True, there are Asian and hybrid versions of all those which do almost or as well. Difference is, when we include a lot of our natives we also nurture a special “sense of place” which helps our gardens feel and look more Mississippi-esque (is that a word?), and at the same time preserve some of our biological heritage.

Those aren’t very tangible, but are pretty important.

While I delight in photographing our natives used worldwide in botanic and personal gardens, I cringe to hear visitors to Mississippi commenting on how Southern our gardens look, when they are only seeing azaleas, crape myrtles, camellias, salvias, and gardenias, none of which are from here.

Mine is by no means pure Mississippi; I love my nandina, canna, lantana, and Japanese maples. But there are mostly natives in it because, well, they work. And they look right, and are loaded with dependent native wildlife. And when I am home in Mississippi, they make me feel at home.

Which, by the way, this why for over twenty years now I have publicly promoted the idea of having the single most identifiable icon from our state – the flower of our magnificent, world-renowned native Magnolia grandiflora – on our state flag.
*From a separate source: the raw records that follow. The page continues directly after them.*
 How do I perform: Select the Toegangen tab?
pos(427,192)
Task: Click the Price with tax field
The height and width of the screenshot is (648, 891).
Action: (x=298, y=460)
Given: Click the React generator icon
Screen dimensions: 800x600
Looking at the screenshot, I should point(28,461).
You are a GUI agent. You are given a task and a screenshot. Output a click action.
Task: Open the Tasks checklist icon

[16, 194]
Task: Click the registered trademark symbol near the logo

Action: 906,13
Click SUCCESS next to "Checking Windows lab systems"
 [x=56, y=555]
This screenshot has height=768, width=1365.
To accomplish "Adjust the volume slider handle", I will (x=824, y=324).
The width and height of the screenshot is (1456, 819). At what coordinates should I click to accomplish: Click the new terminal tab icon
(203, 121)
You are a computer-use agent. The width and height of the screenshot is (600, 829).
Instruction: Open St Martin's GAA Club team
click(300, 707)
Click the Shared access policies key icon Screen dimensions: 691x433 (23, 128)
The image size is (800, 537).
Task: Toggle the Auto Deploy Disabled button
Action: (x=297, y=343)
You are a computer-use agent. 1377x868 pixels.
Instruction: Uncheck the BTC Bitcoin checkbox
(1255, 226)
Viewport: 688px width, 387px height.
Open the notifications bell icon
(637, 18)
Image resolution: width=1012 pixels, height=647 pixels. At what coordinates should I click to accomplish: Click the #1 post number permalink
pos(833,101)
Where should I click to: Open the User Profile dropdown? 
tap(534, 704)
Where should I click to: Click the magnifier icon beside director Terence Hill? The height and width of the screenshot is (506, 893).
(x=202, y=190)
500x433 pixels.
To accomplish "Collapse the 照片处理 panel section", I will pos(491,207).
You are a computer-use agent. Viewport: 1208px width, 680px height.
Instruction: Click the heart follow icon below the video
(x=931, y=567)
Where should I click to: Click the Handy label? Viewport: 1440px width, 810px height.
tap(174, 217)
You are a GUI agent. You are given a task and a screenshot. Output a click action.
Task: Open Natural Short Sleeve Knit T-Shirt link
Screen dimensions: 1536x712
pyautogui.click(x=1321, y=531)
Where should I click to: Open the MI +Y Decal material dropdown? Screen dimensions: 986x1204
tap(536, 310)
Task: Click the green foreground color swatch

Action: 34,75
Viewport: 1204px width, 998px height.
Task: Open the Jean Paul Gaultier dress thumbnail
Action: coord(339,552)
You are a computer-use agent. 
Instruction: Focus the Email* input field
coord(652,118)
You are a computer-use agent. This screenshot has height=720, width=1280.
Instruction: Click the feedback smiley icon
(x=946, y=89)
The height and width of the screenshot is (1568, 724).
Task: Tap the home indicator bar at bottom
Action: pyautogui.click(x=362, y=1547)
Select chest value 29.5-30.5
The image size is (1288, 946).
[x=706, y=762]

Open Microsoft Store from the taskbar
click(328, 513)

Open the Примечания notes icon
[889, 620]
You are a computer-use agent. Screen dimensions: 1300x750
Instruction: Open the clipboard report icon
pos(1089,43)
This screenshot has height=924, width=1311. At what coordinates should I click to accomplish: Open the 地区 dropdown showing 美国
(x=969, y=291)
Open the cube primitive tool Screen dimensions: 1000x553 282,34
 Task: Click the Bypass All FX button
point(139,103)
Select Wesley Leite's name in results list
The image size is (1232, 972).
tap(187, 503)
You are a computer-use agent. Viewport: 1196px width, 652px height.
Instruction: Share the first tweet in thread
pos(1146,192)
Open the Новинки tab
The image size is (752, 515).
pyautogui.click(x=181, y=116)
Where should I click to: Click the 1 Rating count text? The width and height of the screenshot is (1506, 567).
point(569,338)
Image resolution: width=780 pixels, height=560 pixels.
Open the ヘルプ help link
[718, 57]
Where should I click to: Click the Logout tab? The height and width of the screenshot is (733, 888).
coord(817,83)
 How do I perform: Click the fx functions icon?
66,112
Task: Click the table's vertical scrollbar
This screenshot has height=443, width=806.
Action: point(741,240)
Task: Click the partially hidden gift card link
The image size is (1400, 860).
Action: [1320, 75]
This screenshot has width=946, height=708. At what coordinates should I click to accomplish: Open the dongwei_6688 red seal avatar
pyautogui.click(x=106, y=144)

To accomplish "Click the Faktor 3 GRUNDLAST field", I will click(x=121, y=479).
After all, we’re known far and wide as The Magnolia State. Not trying to stir up anything, just saying. For my earnest personal reasoning, check out MagnoliaFlowerFlag.org.

Anyway, back to gardens. Look over my earlier list of native plants; in my tiny Jackson garden I actually grow all those, plus buckeye, sumac, cherry laurel, beautyberry, trumpet creeper, coral honeysuckle, cross vine, narrow leaf sunflower, wild ageratum, spiderwort, phlox, monarda, ferns, purple coneflower, black-eyed Susan, coreopsis, goldenrods, liatris, Louisiana iris, and agaves. And more. So my garden says Mississippi to me and local wildlife. Year-round.

That’s a good list for anyone around here to start with. Might not be room left for azaleas, which your neighbor has too many of anyway.